16. The kit of claim 13, wherein the initiating component includes none of the flammable substance.

17. The kit of claim 13, wherein a filler material is initially disposed between the initiating device and the flammable substance.

18. The kit of claim 13, wherein the initiating device comprises an exploding bridgewire (EBW).

19. The kit of claim 13, wherein the initiating device comprises an exploding foil initiator (EFI).

20. The kit of claim 13, wherein the flammable substance comprises thermite.

21. A kit for an initiator used to initiate a thermally sensitive material, comprising:

a cutting torch;

an initiating component having an initiating device; and

a flammable component for housing a flammable substance, wherein an end of the flammable component is adapted to mate with a corresponding end of the initiating component, and wherein the initiating device is initially separated from the flammable substance to make the initiator disarmed until final assembly thereof.

22. A method of initiating a chemically energetic material, comprising:

providing an initiator having an initiating component and a separate reactive chemical component;

connecting mating ends of the components to assemble the initiator;

disposing the initiator within a tool body proximate the chemically energetic material disposed therein;

lowering the tool body into a wellbore; and

activating the initiator to cause initiation of the reactive chemical component that then initiates the chemically energetic material.

23. A method of transporting and handling a chemically energetic material initiator, comprising:

providing a first initiator component, the first initiator component being devoid of stored chemical energy and capable of providing an output signal in response to an input signal from an energy source;

providing a second initiator component, the second initiator component including a reactive substance and being devoid of an initiation mechanism for initiating the reactive substance, wherein the reactive substance can be caused to initiate by the output signal being in proximity to the reactive substance once the components are assembled together;

arranging the first and second initiator components such that the second initiator component cannot receive the output signal from the first initiator component; and

transporting the first and second initiator components in such arrangement.

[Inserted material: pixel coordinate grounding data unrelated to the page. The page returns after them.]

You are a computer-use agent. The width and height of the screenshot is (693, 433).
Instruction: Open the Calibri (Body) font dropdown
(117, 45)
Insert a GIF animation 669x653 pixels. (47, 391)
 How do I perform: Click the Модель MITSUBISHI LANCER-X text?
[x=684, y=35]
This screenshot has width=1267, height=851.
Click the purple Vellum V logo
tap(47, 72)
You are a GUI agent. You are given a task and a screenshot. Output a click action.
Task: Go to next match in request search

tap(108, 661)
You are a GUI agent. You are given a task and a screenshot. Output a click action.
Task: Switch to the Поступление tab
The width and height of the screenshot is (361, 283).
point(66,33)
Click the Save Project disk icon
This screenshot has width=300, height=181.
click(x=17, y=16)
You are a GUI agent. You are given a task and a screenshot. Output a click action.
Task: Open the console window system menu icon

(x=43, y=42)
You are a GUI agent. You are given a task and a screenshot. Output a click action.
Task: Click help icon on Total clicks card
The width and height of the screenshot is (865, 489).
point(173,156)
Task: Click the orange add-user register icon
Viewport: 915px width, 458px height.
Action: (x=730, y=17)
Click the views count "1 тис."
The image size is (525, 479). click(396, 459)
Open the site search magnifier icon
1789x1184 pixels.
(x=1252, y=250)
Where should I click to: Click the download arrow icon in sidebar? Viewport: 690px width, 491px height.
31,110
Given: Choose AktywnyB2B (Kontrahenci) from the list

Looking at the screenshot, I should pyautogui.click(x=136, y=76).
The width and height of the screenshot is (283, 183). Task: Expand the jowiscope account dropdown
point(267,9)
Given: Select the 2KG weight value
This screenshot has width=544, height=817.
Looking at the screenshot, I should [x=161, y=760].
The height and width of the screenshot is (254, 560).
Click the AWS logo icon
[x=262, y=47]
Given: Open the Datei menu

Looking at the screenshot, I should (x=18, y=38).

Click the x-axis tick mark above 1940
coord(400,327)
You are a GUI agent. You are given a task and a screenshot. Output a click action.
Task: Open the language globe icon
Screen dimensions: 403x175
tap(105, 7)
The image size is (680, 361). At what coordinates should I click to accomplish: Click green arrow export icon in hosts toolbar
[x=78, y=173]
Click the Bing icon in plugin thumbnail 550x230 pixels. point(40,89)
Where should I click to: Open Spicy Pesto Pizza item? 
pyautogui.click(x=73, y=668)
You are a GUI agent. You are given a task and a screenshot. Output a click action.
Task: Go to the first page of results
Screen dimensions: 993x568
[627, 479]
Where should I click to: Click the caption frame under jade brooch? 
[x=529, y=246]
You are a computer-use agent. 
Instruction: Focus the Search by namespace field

24. The method of claim 23, wherein the arranging includes physically isolating.

25. The method of claim 24, wherein physically isolating includes using separate packages for each of the first and second initiator components.

26. The method of claim 23, wherein the arranged initiator components can be shipped in accordance with a hazard classification corresponding to articles no more hazardous than flammable solids.

27. The method of claim 23, wherein the first initiator component includes a first connection member and the second initiator component includes a second connection member and the first and second connection members are inter-engageable.

28. The method of claim 27, further comprising receiving the arranged initiator components at a destination location, following transporting, and inter-engaging the connection members.